GaAs vs InP at mmWave
The choice between GaAs and InP MMIC technologies at millimeter wave frequencies is driven by the frequency range, noise requirements, and power needs. GaAs pHEMT is the mainstream technology with mature foundry infrastructure, established reliability, and moderate cost. InP HEMT is the premium technology offering superior performance at the expense of higher cost and more limited availability.
InP's higher electron mobility (compared to GaAs) translates to higher fT and fmax (300-500 GHz for 50-100 nm InP vs 100-200 GHz for 100-150 nm GaAs). This higher speed provides more gain at mmWave frequencies: at 94 GHz, an InP MMIC can provide 15-20 dB gain per stage compared to 6-10 dB for GaAs. The gain advantage reduces the number of cascade stages needed for a given system gain requirement.
The practical frequency boundary between the two technologies is approximately 100 GHz. Below 100 GHz, GaAs offers sufficient performance at lower cost. Above 100 GHz, InP is necessary for useful gain. At 200-300 GHz (emerging THz applications), InP with 50 nm or shorter gate lengths is the only III-V technology with usable gain.

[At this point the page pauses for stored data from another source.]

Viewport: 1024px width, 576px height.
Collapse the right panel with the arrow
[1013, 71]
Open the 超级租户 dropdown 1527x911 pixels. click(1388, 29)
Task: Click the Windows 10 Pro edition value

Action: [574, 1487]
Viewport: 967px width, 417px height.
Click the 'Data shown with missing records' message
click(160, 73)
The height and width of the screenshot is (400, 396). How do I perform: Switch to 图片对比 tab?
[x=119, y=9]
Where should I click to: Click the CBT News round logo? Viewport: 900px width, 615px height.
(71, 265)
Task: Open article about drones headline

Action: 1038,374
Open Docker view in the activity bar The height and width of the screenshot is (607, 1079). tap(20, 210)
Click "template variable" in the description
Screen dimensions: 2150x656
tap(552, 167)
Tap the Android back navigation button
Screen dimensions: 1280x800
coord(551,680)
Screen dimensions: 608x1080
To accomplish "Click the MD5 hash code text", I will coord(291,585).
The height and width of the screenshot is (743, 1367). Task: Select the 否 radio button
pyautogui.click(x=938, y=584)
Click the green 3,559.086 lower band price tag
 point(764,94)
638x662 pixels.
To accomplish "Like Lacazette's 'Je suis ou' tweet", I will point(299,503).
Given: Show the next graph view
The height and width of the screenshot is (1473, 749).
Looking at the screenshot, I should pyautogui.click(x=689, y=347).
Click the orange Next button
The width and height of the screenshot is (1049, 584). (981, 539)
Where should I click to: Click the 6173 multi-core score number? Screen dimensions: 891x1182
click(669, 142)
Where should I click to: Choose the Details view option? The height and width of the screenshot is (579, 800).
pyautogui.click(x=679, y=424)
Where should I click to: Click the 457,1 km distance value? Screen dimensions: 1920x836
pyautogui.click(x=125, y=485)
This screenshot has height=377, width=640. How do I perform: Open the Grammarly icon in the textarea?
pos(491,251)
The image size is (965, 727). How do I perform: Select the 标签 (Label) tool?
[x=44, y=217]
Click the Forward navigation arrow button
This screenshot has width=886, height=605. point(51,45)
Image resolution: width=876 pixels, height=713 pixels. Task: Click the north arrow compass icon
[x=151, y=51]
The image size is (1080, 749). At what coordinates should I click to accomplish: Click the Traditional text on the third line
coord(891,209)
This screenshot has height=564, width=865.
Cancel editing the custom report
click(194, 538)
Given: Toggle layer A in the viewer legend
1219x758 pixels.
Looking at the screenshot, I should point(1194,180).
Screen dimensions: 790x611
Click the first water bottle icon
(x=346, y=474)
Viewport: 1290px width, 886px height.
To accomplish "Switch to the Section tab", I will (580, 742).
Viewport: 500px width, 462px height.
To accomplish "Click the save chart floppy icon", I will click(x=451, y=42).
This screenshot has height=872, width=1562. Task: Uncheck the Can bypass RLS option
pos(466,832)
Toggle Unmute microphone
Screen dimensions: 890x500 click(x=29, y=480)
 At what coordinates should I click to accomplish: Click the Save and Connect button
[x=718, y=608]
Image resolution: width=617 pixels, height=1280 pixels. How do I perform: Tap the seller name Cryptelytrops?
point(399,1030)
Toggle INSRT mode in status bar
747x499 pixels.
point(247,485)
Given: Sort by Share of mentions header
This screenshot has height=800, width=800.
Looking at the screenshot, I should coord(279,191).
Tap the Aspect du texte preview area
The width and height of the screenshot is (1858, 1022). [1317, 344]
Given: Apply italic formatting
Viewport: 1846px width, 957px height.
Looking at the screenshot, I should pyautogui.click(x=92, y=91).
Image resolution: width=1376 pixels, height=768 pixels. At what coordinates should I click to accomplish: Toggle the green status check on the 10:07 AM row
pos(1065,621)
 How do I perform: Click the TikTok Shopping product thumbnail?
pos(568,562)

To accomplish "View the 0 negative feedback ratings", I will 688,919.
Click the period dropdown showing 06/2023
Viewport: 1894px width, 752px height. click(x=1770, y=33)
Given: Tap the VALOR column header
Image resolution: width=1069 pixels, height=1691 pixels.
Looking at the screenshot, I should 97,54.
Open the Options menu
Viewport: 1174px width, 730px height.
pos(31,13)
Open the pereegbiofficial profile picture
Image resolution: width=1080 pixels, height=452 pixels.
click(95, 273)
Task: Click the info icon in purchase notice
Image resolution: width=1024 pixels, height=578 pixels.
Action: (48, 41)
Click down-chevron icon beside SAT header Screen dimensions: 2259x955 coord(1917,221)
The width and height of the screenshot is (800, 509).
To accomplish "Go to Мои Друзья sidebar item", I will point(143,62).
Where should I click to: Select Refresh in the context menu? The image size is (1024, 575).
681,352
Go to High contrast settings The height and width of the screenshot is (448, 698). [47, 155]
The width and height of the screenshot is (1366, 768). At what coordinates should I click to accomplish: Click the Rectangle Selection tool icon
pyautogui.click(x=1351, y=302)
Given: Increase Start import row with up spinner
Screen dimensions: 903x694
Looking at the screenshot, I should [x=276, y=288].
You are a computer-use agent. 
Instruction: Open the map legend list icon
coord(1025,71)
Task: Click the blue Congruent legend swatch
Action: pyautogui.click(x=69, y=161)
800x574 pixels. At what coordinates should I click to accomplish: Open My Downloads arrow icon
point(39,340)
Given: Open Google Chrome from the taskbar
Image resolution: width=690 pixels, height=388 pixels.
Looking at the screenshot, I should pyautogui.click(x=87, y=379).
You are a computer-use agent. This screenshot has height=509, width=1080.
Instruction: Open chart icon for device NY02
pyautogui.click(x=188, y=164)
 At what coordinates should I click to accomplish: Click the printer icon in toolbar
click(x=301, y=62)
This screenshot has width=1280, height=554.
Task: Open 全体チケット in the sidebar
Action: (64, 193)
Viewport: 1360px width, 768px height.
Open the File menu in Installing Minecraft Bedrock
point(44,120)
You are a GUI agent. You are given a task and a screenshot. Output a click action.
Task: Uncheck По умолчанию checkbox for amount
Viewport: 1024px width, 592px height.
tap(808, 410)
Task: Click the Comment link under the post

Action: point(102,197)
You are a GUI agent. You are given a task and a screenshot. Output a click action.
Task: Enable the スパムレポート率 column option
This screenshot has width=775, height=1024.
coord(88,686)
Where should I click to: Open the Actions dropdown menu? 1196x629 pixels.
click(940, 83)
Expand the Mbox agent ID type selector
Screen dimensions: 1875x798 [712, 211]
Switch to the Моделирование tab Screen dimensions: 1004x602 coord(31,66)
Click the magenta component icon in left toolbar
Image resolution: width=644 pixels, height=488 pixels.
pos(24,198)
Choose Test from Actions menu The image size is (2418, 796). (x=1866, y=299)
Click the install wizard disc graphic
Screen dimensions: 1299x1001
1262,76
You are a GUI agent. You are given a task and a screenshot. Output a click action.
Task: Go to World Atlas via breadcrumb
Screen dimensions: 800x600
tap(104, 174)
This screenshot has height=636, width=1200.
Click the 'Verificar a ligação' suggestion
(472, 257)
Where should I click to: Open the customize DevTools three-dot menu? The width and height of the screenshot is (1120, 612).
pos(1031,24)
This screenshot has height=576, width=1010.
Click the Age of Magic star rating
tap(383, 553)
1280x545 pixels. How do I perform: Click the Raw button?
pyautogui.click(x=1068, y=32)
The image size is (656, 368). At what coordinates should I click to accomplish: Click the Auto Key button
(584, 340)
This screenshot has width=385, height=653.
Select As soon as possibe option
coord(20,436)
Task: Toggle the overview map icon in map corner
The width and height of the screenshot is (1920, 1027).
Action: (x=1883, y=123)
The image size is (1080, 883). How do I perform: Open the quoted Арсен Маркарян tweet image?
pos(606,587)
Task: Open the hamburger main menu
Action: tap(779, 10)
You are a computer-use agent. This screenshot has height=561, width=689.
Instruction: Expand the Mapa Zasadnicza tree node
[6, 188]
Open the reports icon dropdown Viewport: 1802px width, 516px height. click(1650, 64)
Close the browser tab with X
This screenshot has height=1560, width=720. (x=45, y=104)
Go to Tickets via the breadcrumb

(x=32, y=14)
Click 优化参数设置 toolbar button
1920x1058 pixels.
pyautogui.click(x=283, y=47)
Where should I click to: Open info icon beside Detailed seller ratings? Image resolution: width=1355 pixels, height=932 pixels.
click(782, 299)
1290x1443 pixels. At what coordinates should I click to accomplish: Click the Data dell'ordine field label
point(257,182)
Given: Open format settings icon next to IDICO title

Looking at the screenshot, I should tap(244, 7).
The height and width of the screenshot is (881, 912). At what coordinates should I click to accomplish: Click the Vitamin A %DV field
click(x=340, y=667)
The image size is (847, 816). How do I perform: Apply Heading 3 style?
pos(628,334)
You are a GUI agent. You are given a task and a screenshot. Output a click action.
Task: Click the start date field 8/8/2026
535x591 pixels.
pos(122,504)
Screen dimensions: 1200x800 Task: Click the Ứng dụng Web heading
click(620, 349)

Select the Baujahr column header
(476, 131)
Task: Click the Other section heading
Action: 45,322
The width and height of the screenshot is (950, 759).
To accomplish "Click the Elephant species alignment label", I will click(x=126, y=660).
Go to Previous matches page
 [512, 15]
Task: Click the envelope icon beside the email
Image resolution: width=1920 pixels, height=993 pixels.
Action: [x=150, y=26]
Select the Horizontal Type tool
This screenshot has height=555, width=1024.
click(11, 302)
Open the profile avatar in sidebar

Frequently Asked Questions
What about GaN for mmWave?
GaN on SiC MMICs are emerging for mmWave power amplifiers (5G base stations at 28-39 GHz, radar at 94 GHz) where higher output power per die is needed. GaN provides 2-5× more power per die than GaAs at mmWave but with higher noise figure. GaN fills the power amplifier niche; GaAs and InP fill the LNA and general-purpose niche.
How do the costs compare?
GaAs MMIC: $5-50 per die depending on die size and complexity. InP MMIC: $20-200 per die (4-6 inch InP wafers vs 6 inch GaAs wafers, fewer foundries, lower yield). For high-volume commercial applications, GaAs is strongly preferred on cost. InP is used in defense, space, and scientific applications where performance justifies the cost.
What about SiGe for mmWave?
SiGe BiCMOS (130-55 nm) achieves useful performance to 100+ GHz with fT/fmax of 300-500 GHz. SiGe is much cheaper than III-V technologies and can integrated digital functions on the same die. SiGe is the technology of choice for 5G handset mmWave transceivers, automotive radar, and high-volume consumer mmWave products.